Stored items:
*** Begin section ***

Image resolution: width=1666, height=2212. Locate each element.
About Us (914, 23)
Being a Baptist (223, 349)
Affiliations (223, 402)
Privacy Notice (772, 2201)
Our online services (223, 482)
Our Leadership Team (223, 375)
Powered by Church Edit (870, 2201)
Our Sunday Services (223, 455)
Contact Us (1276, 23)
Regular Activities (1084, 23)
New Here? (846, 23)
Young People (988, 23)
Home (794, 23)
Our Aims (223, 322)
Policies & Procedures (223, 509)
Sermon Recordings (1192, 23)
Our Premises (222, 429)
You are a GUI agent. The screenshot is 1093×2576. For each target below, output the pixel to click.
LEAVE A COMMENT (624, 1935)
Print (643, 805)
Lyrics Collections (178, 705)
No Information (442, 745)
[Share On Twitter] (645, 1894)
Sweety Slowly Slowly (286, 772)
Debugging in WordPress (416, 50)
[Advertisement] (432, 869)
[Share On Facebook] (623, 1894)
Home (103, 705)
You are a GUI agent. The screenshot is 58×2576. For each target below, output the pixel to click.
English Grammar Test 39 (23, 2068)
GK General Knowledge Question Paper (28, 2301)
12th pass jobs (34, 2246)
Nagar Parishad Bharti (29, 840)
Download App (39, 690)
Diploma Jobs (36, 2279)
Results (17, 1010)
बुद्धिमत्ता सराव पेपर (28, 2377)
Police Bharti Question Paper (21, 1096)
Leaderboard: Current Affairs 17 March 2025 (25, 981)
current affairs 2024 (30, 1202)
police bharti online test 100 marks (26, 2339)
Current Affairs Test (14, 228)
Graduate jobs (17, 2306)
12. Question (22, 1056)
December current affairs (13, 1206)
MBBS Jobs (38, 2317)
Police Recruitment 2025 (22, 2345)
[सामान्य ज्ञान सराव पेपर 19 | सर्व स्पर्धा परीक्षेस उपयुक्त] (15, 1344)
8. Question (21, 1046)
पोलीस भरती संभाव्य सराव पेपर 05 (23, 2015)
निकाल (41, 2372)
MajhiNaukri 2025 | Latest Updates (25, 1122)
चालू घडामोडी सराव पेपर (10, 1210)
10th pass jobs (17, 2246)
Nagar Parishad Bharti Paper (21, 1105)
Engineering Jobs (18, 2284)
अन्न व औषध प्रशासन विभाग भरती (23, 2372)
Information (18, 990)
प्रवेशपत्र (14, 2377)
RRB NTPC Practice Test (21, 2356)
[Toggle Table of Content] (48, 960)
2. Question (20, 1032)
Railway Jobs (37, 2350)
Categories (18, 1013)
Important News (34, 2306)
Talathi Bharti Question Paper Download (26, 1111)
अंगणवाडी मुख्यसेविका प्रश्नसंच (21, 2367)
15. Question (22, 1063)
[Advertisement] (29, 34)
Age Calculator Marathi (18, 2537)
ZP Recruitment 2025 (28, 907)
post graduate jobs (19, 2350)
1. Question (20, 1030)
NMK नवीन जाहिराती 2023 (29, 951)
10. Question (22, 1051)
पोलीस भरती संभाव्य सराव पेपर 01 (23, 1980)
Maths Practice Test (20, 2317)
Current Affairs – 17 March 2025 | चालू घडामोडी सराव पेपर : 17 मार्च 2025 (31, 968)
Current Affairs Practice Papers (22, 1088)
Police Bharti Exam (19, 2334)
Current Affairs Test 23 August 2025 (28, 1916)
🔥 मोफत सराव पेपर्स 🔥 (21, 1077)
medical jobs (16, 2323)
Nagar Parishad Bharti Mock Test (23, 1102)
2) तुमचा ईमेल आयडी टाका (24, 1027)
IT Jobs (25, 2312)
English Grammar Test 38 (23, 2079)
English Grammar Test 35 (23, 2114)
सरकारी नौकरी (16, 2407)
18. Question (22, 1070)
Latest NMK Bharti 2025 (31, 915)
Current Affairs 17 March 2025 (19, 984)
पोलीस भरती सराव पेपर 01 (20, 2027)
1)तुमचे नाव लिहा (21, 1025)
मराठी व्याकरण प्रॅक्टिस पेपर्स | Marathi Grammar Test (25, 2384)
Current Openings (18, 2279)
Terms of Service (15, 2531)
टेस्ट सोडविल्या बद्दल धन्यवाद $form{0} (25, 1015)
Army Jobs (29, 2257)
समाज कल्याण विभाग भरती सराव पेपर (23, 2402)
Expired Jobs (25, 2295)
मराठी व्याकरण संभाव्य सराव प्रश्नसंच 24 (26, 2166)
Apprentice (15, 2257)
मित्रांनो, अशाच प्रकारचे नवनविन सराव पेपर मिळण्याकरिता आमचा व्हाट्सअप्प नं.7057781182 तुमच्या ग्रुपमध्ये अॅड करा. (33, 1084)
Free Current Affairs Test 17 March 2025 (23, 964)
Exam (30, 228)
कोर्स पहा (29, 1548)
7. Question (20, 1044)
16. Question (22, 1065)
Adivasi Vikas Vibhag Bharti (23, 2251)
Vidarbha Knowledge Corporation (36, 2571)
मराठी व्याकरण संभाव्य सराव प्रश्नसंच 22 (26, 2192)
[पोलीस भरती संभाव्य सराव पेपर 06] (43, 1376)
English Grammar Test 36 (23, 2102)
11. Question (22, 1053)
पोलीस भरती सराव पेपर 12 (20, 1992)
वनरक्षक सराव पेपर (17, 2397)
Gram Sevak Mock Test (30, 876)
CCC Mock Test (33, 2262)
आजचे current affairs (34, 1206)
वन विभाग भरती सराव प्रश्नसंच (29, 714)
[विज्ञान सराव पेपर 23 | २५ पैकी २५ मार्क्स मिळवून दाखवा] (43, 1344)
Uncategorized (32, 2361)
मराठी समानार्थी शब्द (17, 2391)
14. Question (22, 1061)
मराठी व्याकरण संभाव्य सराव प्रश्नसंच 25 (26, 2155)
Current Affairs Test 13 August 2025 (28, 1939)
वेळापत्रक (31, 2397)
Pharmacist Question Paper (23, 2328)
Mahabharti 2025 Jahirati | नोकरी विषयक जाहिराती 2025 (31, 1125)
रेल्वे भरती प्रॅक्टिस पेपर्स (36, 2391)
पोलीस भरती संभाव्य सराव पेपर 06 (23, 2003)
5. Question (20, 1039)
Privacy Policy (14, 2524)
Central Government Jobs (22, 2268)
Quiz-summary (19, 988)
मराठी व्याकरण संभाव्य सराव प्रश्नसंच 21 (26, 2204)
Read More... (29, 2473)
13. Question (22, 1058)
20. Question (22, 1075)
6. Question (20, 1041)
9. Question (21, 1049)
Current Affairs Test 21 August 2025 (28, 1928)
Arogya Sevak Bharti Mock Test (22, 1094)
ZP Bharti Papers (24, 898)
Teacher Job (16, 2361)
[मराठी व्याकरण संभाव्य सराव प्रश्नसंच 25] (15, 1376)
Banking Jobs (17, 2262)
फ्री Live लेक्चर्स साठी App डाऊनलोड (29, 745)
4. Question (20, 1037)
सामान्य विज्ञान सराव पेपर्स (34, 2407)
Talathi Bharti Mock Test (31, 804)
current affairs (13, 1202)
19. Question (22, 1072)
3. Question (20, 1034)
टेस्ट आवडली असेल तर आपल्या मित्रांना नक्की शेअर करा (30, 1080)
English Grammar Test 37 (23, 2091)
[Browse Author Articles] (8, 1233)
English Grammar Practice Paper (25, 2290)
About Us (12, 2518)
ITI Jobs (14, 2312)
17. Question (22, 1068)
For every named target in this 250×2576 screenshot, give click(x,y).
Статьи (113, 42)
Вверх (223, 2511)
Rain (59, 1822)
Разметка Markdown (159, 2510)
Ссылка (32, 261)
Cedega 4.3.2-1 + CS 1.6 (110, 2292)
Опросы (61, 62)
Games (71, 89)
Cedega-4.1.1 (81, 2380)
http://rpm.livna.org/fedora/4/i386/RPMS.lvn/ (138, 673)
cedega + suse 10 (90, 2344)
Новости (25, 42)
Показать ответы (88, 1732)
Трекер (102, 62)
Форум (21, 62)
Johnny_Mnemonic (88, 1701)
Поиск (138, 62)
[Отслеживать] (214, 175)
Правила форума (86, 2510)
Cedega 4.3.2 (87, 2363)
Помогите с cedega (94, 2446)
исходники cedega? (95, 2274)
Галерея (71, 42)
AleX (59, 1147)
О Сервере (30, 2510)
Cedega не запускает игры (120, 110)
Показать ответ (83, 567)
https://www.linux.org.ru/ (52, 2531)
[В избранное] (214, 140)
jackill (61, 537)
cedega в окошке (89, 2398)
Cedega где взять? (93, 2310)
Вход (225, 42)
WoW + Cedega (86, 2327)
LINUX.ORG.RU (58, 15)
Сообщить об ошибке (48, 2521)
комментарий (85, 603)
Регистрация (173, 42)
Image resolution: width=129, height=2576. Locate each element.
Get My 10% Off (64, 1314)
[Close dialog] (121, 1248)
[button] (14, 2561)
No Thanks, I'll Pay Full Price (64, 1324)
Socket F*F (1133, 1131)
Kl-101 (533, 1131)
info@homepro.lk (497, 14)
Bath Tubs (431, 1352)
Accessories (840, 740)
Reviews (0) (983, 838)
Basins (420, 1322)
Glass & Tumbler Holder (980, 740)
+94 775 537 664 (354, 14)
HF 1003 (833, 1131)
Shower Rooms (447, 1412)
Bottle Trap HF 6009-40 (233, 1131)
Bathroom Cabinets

*** End section ***

Each line holding the word "online" must be pulled from the records.

**Exercise answer:**
Our online services (223, 482)
police bharti online test 100 marks (26, 2339)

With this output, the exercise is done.